__What you should do__. Filter the lines below, keeping each one that holds "menu".

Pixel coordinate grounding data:

------------------------------------------------

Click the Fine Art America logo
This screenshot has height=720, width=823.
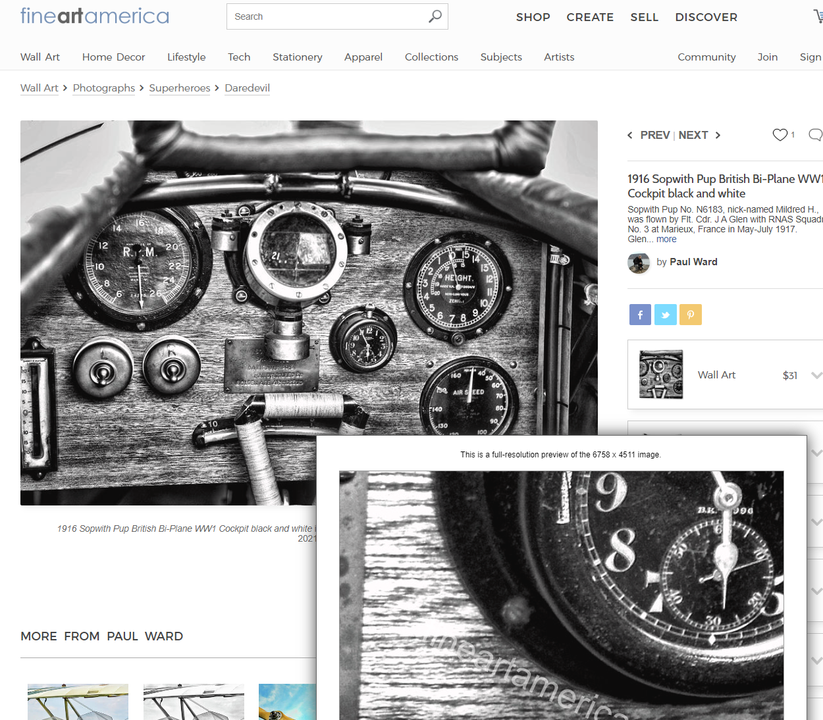(95, 16)
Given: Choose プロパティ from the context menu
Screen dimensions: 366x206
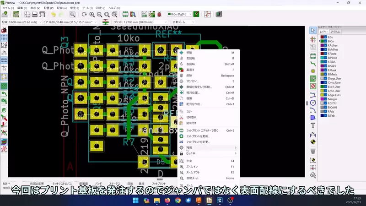Looking at the screenshot, I should click(192, 81).
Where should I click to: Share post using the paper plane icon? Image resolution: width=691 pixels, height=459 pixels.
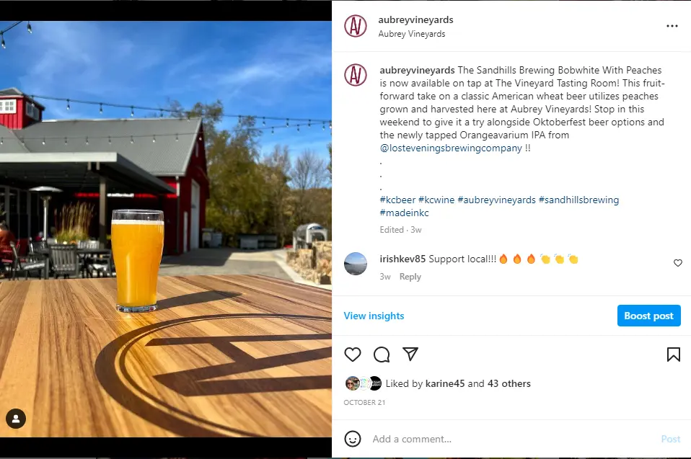tap(410, 354)
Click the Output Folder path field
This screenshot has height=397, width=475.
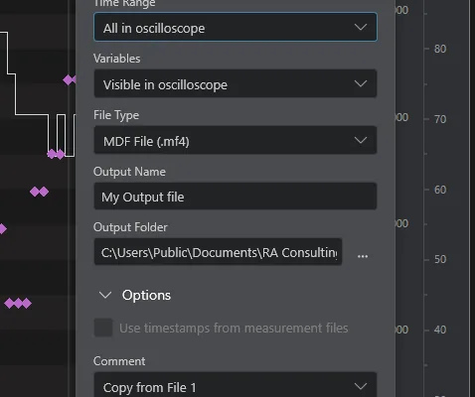point(218,252)
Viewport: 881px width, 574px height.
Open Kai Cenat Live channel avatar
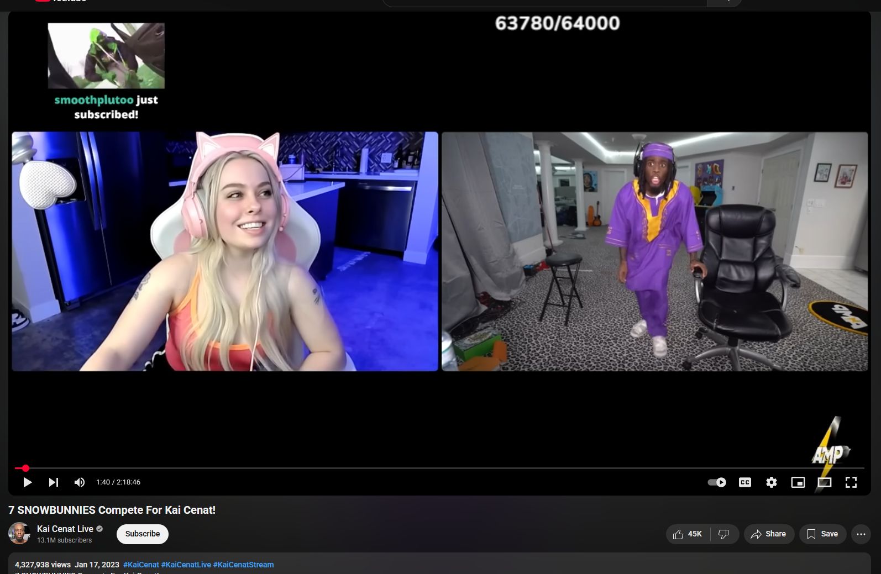coord(19,533)
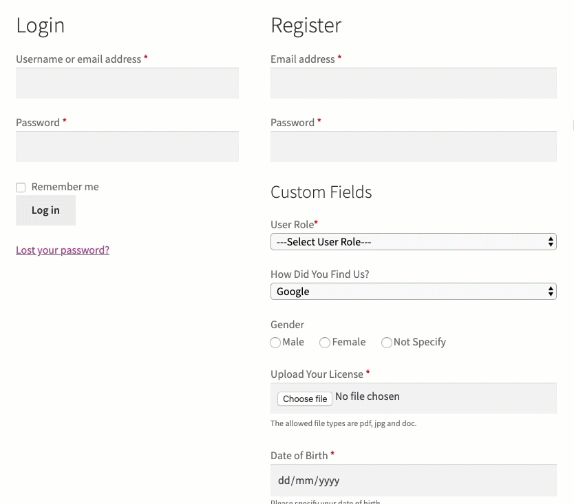Click the User Role dropdown stepper arrows
The width and height of the screenshot is (574, 504).
tap(551, 241)
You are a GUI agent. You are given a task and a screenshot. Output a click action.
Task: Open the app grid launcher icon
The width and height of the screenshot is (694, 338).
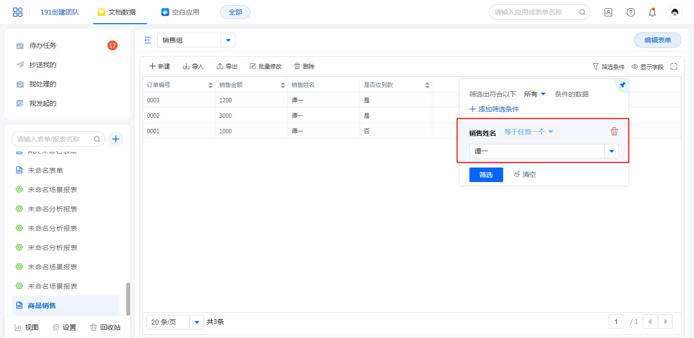click(18, 12)
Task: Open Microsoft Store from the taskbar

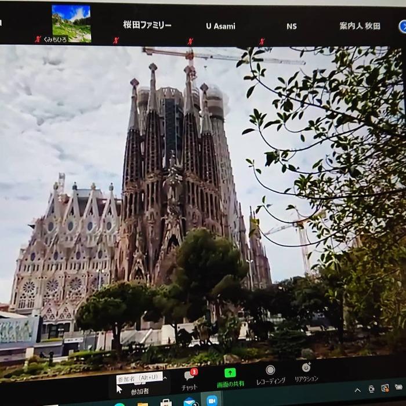Action: click(x=166, y=402)
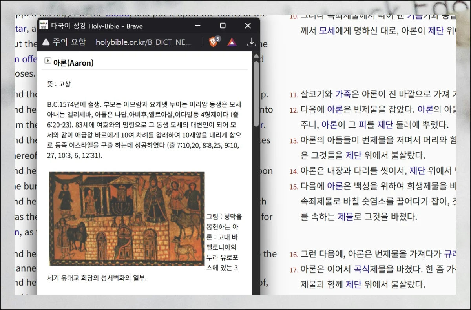
Task: Click the 제단 link in verse 14
Action: [x=418, y=171]
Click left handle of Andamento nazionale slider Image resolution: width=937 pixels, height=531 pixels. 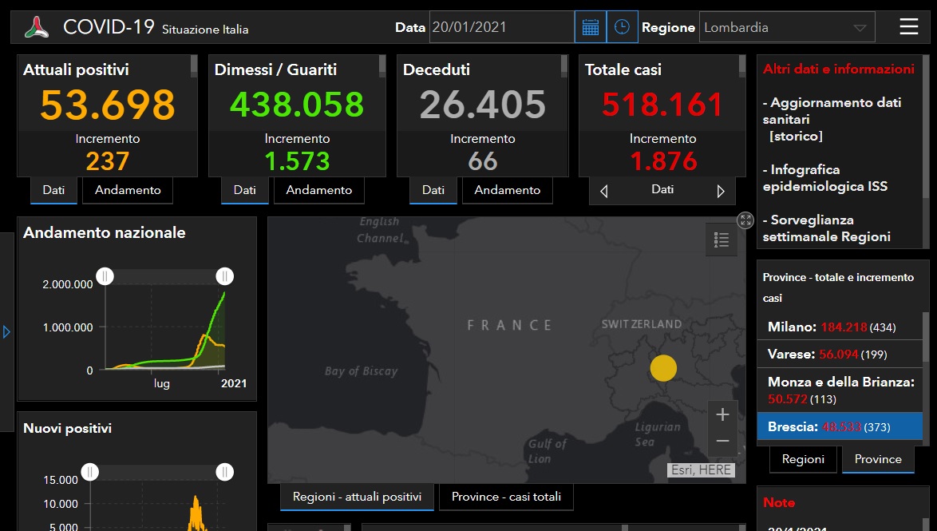pos(105,276)
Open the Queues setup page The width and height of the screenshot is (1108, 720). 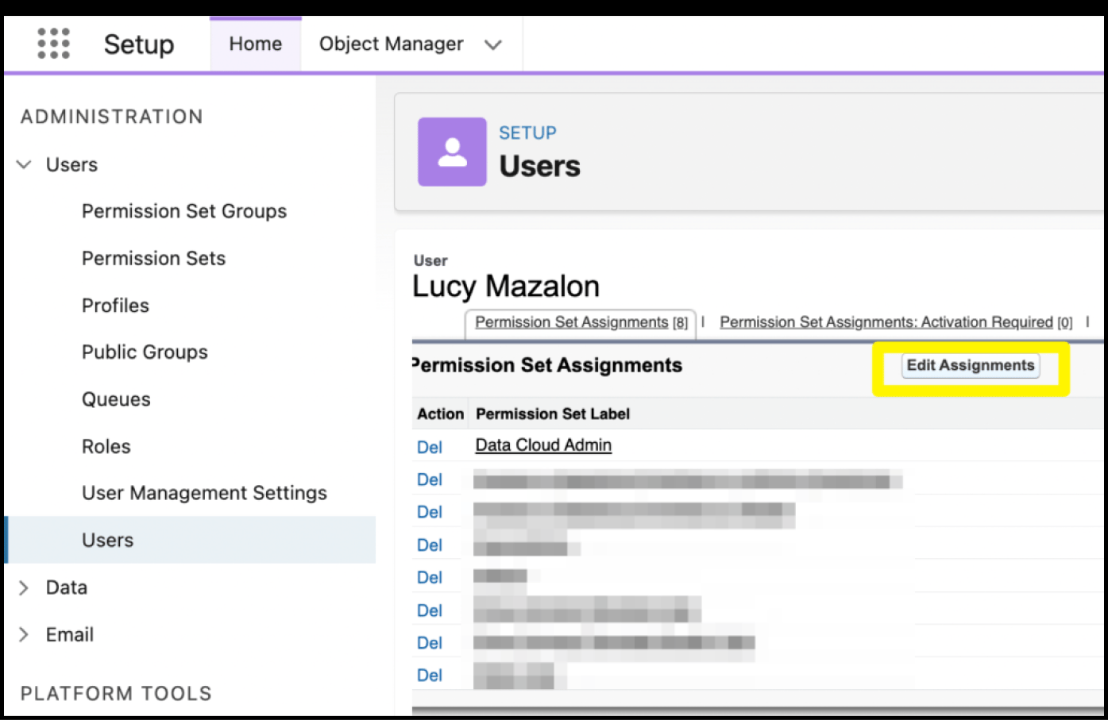point(116,399)
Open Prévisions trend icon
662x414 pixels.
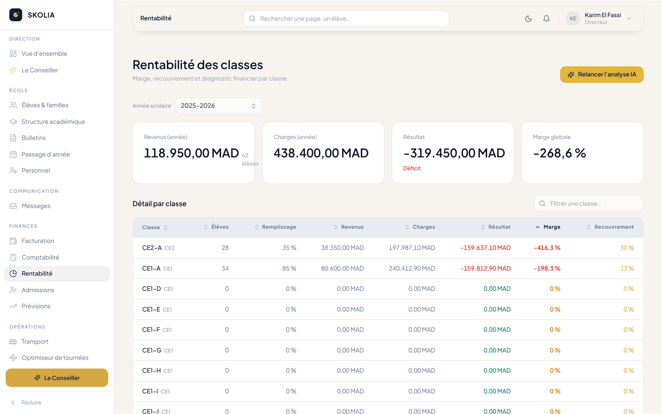[13, 306]
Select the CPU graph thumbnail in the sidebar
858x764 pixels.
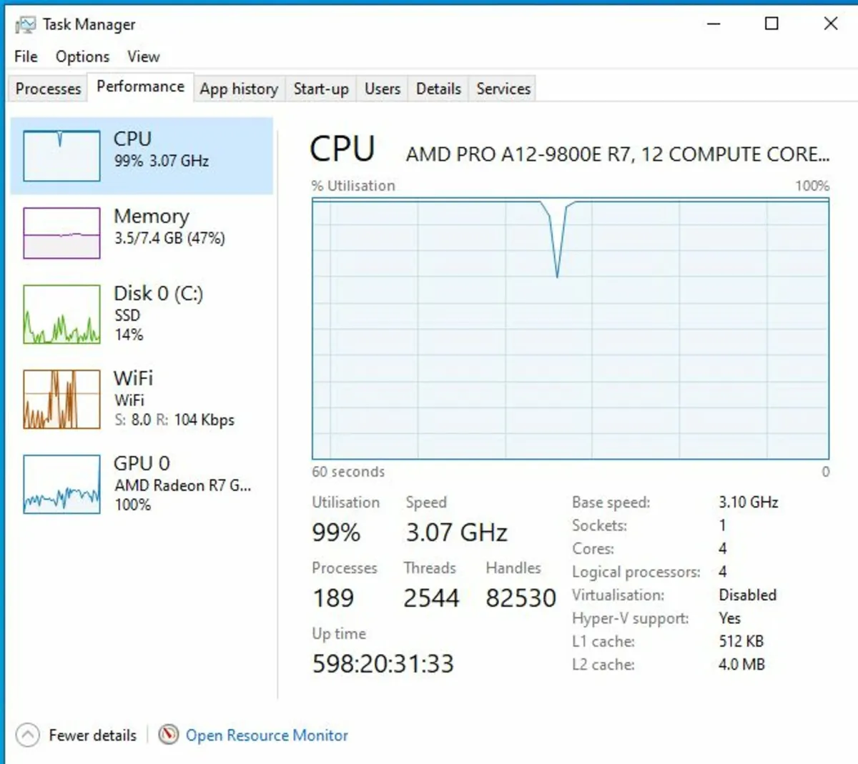click(x=61, y=154)
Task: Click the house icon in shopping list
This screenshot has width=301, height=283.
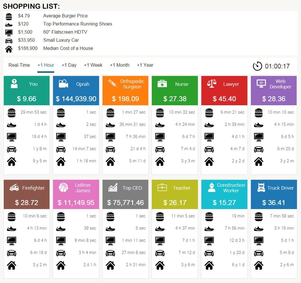Action: 9,49
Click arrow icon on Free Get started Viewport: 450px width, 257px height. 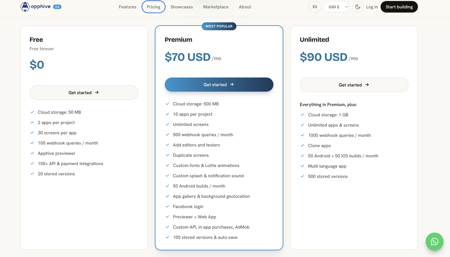click(97, 92)
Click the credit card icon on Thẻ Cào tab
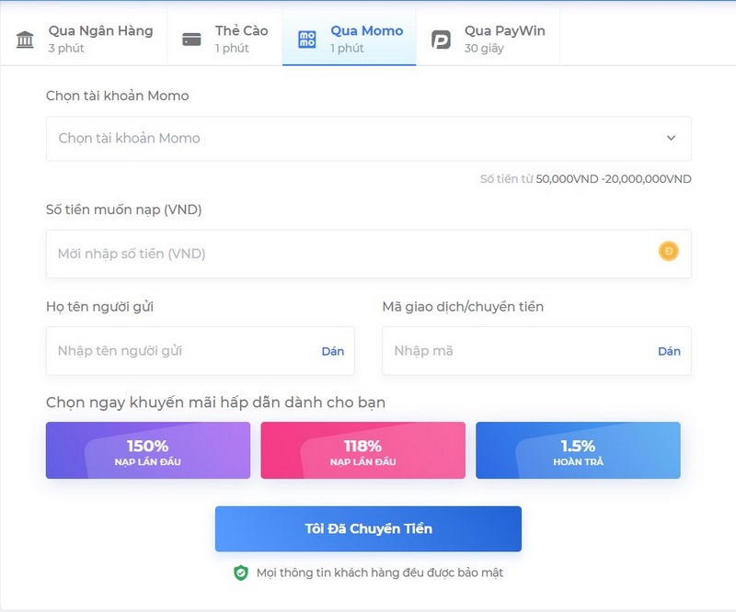Image resolution: width=736 pixels, height=612 pixels. 190,38
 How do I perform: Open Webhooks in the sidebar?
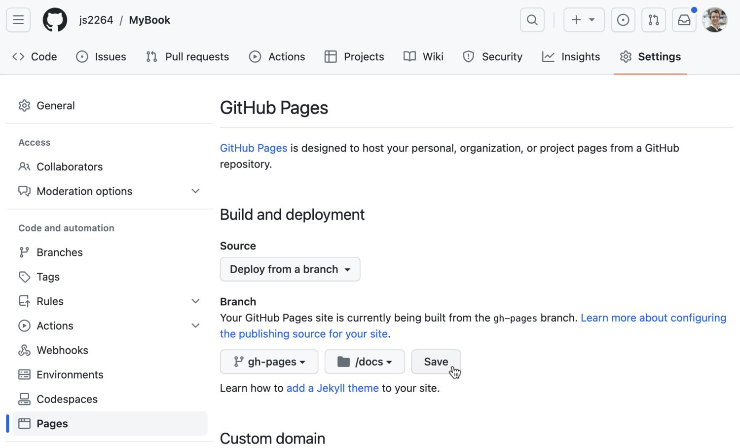click(62, 350)
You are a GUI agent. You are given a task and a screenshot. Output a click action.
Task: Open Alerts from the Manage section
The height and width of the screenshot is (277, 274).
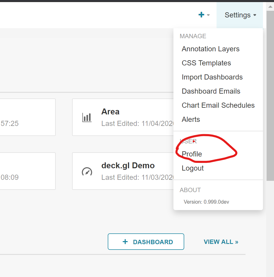(x=191, y=119)
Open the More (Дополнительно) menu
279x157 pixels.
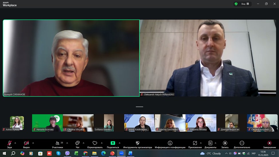(x=242, y=143)
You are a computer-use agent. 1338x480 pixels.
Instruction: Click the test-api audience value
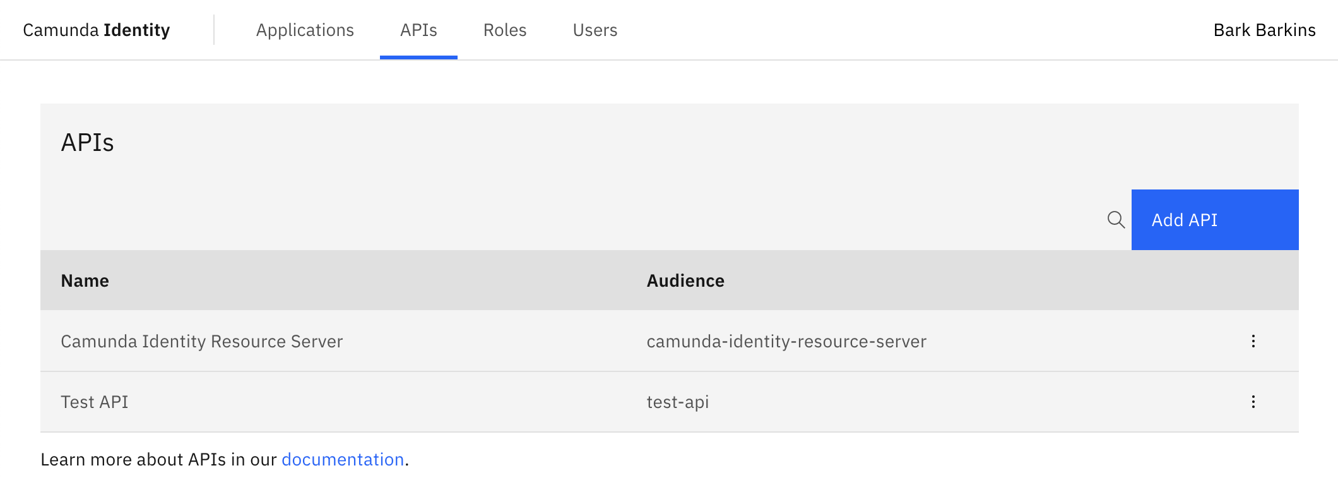click(x=678, y=402)
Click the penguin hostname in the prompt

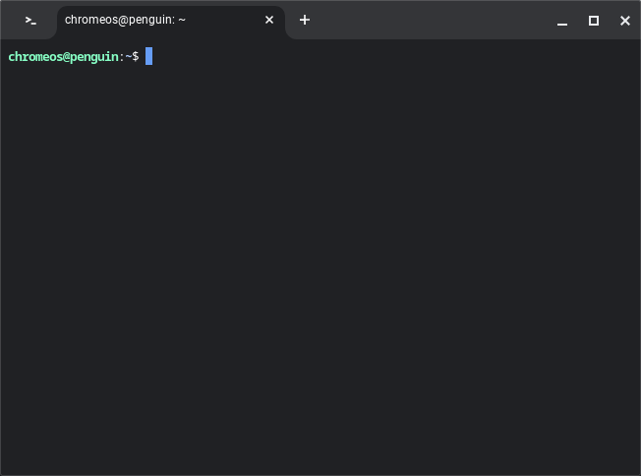click(92, 57)
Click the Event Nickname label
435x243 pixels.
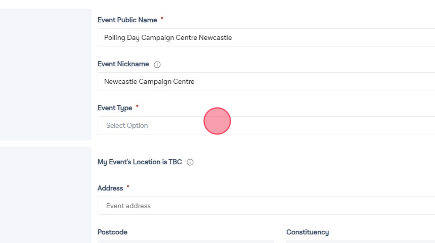(123, 64)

------------------------------------------------

__Answer__.
Given: Choose プロパティ from the context menu
Open the More (Дополнительно) menu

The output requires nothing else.